(What is asked) Can you copy out, word for word, everything from the line containing "This document has" down to the end of the records below, including both of those ends?

(Given data)
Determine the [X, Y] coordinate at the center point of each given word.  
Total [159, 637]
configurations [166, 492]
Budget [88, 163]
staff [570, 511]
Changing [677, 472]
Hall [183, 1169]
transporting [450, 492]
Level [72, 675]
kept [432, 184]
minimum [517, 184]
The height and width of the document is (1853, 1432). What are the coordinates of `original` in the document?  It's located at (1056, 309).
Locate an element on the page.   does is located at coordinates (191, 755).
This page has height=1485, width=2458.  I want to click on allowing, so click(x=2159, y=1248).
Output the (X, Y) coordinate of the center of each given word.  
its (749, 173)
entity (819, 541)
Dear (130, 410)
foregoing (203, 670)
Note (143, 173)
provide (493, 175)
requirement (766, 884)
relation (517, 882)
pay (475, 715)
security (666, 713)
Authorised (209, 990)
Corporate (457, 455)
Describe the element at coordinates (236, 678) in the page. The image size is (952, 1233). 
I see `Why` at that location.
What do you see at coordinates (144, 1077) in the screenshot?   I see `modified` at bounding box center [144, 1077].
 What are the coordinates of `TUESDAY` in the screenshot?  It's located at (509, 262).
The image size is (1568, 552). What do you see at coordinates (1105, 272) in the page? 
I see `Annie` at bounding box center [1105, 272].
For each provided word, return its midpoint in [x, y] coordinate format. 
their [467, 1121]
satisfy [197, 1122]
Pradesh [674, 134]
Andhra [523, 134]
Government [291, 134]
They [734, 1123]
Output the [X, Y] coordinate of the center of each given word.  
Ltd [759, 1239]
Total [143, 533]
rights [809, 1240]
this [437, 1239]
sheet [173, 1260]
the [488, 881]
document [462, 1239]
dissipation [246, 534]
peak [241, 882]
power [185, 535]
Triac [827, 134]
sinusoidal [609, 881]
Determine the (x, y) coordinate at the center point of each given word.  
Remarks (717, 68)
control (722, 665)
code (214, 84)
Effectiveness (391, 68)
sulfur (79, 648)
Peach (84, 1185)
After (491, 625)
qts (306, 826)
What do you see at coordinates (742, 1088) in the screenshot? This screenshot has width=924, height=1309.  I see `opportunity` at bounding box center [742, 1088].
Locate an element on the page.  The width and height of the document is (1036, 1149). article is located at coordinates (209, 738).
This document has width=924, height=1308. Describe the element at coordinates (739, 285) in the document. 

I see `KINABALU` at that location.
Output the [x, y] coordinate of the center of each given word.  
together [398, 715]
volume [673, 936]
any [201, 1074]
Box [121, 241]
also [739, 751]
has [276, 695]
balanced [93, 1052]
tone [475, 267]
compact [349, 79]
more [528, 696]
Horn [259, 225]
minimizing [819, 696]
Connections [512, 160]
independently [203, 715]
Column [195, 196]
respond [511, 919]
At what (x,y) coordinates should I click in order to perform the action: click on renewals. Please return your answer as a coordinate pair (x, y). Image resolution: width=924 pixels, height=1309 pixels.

(Final result)
This document has width=924, height=1308. Describe the element at coordinates (739, 285) in the document. 

I see `KINABALU` at that location.
Output the [x, y] coordinate of the center of each given word.  
together [398, 715]
volume [673, 936]
any [201, 1074]
Box [121, 241]
also [739, 751]
has [276, 695]
balanced [93, 1052]
tone [475, 267]
compact [349, 79]
more [528, 696]
Horn [259, 225]
minimizing [819, 696]
Connections [512, 160]
independently [203, 715]
Column [195, 196]
respond [511, 919]
At what (x,y) coordinates should I click in order to perform the action: click on renewals. Please return your answer as a coordinate pair (x, y). Image resolution: width=924 pixels, height=1309 pixels.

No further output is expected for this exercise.